|Eurekahedge Regional Indices
| Eastern Europe & Russia
Risk aversion returned to global markets in August driven by a host of factors. The increased likelihood of the United States waging another war in the Middle East, weakening economic situation in emerging markets and continued concerns of QE tapering by the US Federal Reserve (Fed) were the main drivers of the negative market sentiment during the month. Some of the negativity was offset by improving global economic data as the Eurozone emerged from recession and China PMI numbers also displaying positive trends.
Returns were mixed among the various regional mandates with Latin American and North America hedge funds delivering the strongest returns. The Eurekahedge Latin American Hedge Fund Index gained 0.48% in August mostly due to strong returns posted by Brazil-focused funds, which were up on the back of a strong rebound in the Bovespa (up 3.68%). Managers' holdings were buoyed by surprisingly strong GDP numbers for 2Q 2013 and currency intervention program announced by the Central Bank of Brazil. North American managers outperformed the S&P 500, which declined 3.13% in August.
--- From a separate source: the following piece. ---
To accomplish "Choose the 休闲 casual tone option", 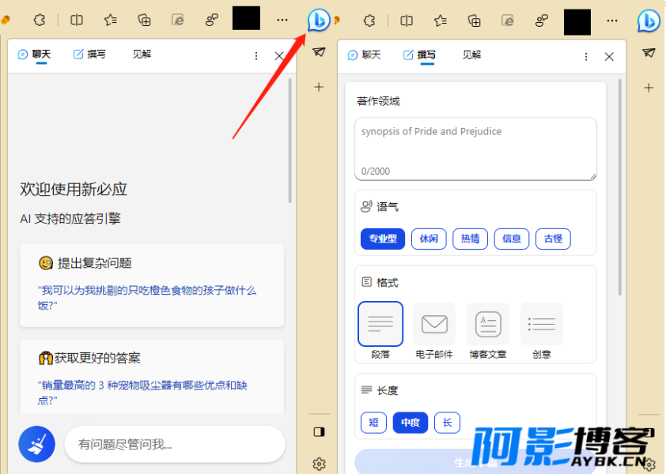I will pos(429,239).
A number of managers had indicated net short positions for August, amid expectations of an announcement of QE-tapering by the Fed, which helped them to post positive returns during the month.
Asian hedge funds outperformed the underlying markets once again, delivering healthy returns amid broadly negative trends in underlying market indices. Managers investing in Asia ex-Japan were up 0.13% while the MSCI Asia ex-Japan index declined 1.22% in August. Japan-focused hedge funds outperformed the underlying markets for the fourth consecutive month, gaining 0.11% while the Nikkei 225 was down 2.04% and the Tokyo Topix declined by 2.27% during the month.